But, at least she's not in my face, even if she is held up as the Holy Grail, on the Quest to Being a Perfect Child!

It's Stupendous Stephen who gives me that electric flash of irritation, like the teeth-jarring jolt when you bite into a too-frozen chunk of ice cream. I wouldn't have liked him even if he wasn't this constant mote in my eye, even if he wasn't my brother, not for all his popularity in school. I like the middlers best, normal people, who are people nevertheless.

Those dreamy eyes and that sweep of eyelashes which would look good on Scarlett Johanssen - they send his class girls into a mooning fit. I wonder he's pitched as perfect a score there as he's done on the baseball field - he's had two team scouts already after him.

He's not going to turn pro though - he is going to get his degree first, as Dad loses no opportunity to boast to every new acquaintance, 'he has his head screwed on right, after all, he'll take over the business from me.'

And yes, he's been another perfect child, no colic for this marvel, not even one red spot of any childhood illness, no temper tantrums; this kid was terrific when two.

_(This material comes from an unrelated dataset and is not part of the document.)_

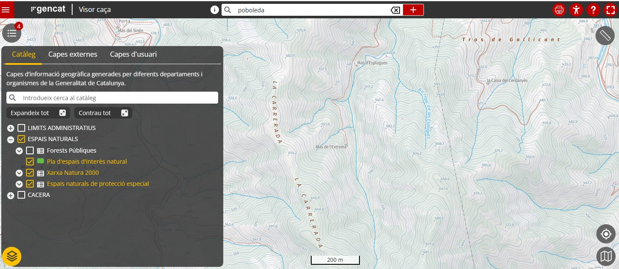Image resolution: width=619 pixels, height=269 pixels.
Task: Switch to the Capes externes tab
Action: [x=73, y=54]
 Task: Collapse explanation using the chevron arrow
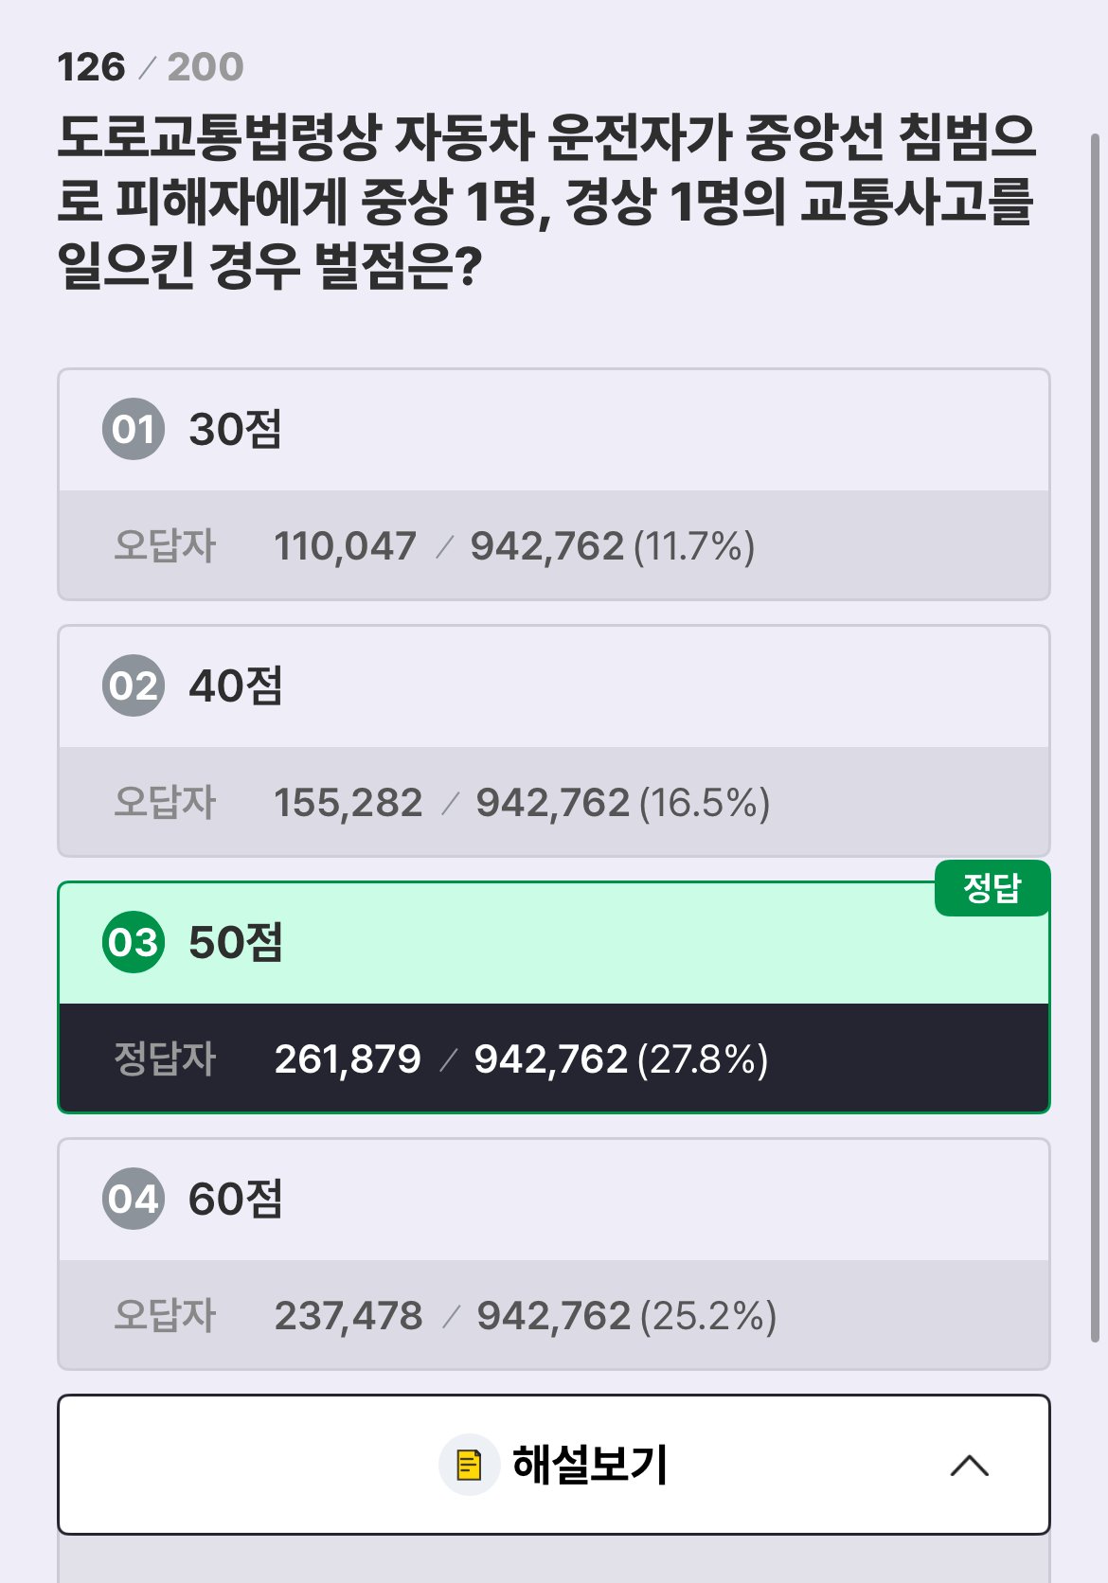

You'd think having one perfect daughter and one perfect son would have been enough for any family, but nooooooooo .... mine had tried their luck again, and this time the Evil Fairy had decided to come along. No nonsense about dying or being cursed to be an ogress, no, she said that I would be ordinary.

Plain. Ordinary. That's a curse in a family with knockout looks and all round over-achievement. That, combined with the stupid name they chose: Angelina, was enough to doom me to nothingness. I fear to tread where angels flutter by.

I have wound my dead straight hair around my fingers until the fingers turn blue and throb with pain, but not a hint of curl has ever resulted. I now wear it in a pixie cut, just so I shan't have to be told to 'do something with it' as it flies around my shoulders in an untidy cascade.

Black hair, brown eyes so dark as to be nearly black too, they just cannot compete with brunette swirls and toffee-gold eyes, or a rich chestnut crop and amber eyes. If you can tolerate the angst that gives rise to mixed metaphor - there might one day, be a swan, arising from this pile of ashes, but right now, Pudgy and Shrimp are natural nicknames.

I'd mind it less, if they had ever held up some redeeming feature for praise, my teeth are even, when I try out a tentative smile in the mirror, it looks fine to me. But, there's little enough occasion for my smile to appear; and they'd play fourth fiddle to Steve's dimples.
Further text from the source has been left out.